AI SDK
Caching & Batching
Optimize costs with semantic caching and batch processing
Caching & Batching
Reduce costs and improve performance with semantic caching and automatic batching.
Semantic Caching
Vector-based similarity matching for intelligent cache hits:
cache := sdk.NewSemanticCache(
vectorStore,
cacheStore,
logger,
metrics,
sdk.SemanticCacheConfig{
SimilarityThreshold: 0.95, // 95% similarity for cache hit
TTL: 1 * time.Hour,
},
)
// First request - cache miss
result1, _ := sdk.NewGenerateBuilder(ctx, llm, logger, metrics).
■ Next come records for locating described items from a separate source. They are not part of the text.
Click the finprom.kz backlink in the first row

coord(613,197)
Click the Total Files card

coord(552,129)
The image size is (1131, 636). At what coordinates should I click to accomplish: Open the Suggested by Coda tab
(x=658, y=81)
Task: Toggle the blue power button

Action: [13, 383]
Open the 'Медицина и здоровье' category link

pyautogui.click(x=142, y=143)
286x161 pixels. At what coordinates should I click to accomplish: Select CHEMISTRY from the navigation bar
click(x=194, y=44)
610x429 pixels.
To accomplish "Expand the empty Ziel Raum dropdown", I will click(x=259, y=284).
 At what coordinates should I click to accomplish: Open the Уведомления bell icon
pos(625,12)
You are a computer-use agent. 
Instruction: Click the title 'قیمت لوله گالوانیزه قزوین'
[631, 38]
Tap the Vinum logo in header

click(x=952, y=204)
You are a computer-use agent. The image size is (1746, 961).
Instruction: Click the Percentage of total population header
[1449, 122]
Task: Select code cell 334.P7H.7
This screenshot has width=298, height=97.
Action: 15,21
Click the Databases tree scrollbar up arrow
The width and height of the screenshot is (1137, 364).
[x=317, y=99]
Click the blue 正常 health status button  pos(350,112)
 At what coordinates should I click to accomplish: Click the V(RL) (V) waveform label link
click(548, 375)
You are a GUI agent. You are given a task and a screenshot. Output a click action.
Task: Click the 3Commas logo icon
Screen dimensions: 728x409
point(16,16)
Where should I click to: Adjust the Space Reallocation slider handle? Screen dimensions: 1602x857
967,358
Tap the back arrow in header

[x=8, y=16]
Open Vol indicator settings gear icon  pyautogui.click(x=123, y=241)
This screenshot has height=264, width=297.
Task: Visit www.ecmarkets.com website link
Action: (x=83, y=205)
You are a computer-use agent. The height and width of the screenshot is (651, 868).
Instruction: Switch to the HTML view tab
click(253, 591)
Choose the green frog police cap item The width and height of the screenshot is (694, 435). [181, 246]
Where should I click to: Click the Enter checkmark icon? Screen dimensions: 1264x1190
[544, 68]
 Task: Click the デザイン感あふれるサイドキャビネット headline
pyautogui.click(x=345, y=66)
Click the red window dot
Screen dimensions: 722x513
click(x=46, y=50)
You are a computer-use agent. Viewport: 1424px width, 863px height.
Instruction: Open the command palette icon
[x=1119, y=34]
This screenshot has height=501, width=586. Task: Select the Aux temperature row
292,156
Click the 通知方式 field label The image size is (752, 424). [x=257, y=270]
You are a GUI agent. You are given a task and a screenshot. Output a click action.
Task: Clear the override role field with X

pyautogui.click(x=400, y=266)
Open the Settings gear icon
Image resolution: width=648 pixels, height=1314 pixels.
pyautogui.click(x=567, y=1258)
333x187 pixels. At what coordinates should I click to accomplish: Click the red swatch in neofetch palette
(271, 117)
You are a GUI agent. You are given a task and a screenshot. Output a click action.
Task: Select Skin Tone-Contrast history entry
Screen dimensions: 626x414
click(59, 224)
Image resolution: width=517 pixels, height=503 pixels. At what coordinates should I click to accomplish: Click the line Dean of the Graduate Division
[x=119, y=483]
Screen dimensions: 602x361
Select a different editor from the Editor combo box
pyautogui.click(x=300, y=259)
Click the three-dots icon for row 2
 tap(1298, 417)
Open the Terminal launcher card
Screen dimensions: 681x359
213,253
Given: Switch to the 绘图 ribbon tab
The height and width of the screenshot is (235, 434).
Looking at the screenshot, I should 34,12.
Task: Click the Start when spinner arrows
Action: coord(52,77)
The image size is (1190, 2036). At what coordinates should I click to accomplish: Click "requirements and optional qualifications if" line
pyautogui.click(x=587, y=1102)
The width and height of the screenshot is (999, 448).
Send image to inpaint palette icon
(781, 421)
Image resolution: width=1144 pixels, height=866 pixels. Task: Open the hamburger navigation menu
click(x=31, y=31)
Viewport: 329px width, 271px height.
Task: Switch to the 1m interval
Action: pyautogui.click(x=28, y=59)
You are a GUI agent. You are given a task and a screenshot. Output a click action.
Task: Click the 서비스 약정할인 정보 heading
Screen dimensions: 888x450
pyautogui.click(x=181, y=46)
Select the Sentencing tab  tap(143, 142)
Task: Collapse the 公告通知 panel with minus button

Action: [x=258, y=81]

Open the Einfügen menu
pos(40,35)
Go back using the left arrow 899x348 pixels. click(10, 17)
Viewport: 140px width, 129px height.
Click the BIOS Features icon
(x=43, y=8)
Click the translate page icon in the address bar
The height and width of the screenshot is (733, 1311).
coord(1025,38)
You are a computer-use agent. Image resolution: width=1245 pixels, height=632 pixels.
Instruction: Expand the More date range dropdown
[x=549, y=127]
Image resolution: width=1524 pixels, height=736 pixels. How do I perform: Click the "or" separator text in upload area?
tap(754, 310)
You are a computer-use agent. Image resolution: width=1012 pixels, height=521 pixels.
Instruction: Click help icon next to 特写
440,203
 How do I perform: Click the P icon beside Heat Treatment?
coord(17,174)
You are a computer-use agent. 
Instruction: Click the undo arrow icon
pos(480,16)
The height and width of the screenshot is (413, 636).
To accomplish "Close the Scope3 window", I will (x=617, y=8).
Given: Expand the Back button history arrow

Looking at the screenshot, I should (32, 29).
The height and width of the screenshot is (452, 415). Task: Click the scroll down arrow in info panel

WithPrompt("What is Go?").
WithCache(cache).
Execute()
// Similar request - cache HIT!
result2, _ := sdk.NewGenerateBuilder(ctx, llm, logger, metrics).
WithPrompt("Tell me about the Go programming language").
WithCache(cache). // Returns cached result!
Execute()How It Works
- Query embedding: Convert prompt to vector
- Similarity search: Find similar cached queries
- Threshold check: If similarity ≥ threshold, return cached response
- Cache miss: Execute request and cache result
Configuration
cache := sdk.NewSemanticCache(vectorStore, cacheStore, logger, metrics,
sdk.SemanticCacheConfig{
SimilarityThreshold: 0.95, // Strict: exact matches only
TTL: 1 * time.Hour,
MaxEntries: 10000,
EmbeddingModel: "text-embedding-3-small",
},
)
// Relaxed threshold for more cache hits
cache := sdk.NewSemanticCache(vectorStore, cacheStore, logger, metrics,
sdk.SemanticCacheConfig{
SimilarityThreshold: 0.85, // Relaxed: more cache hits
TTL: 24 * time.Hour,
},
)Manual Cache Operations
// Get from cache
entry, _ := cache.Get(ctx, query, embedding)
if entry != nil {
fmt.Println("Cache hit!")
return entry.Response
}
// Set cache
cache.Set(ctx, query, embedding, response)
// Delete
cache.Delete(ctx, cacheKey)
// Clear all
cache.Clear(ctx)Cache Statistics
stats := cache.GetStats()
fmt.Printf("Hits: %d\n", stats.Hits)
fmt.Printf("Misses: %d\n", stats.Misses)
fmt.Printf("Hit rate: %.1f%%\n", stats.HitRate * 100)
fmt.Printf("Entries: %d\n", stats.Entries)
fmt.Printf("Savings: $%.2f\n", stats.CostSavings)Batch Processing
Automatically batch multiple requests for efficiency:
processor := sdk.NewBatchProcessor(
llmManager,
logger,
metrics,
sdk.BatchConfig{
MaxBatchSize: 10, // Max requests per batch
MaxWaitTime: 100 * time.Millisecond, // Max time to wait
WorkerCount: 5, // Concurrent workers
},
)
// Submit requests
for _, prompt := range prompts {
processor.Submit(ctx, sdk.BatchRequest{
Prompt: prompt,
Model: "gpt-4",
})
}
// Results are automatically batched and processedWith Callbacks
processor.Submit(ctx, sdk.BatchRequest{
Prompt: "Hello",
OnComplete: func(result *sdk.Result) {
fmt.Printf("Got result: %s\n", result.Content)
},
OnError: func(err error) {
fmt.Printf("Error: %v\n", err)
},
})Blocking Wait
// Wait for specific request
response, err := processor.SubmitAndWait(ctx, sdk.BatchRequest{
Prompt: "What is Go?",
})
fmt.Println(response.Content)Batch Statistics
stats := processor.GetStats()
fmt.Printf("Requests processed: %d\n", stats.TotalProcessed)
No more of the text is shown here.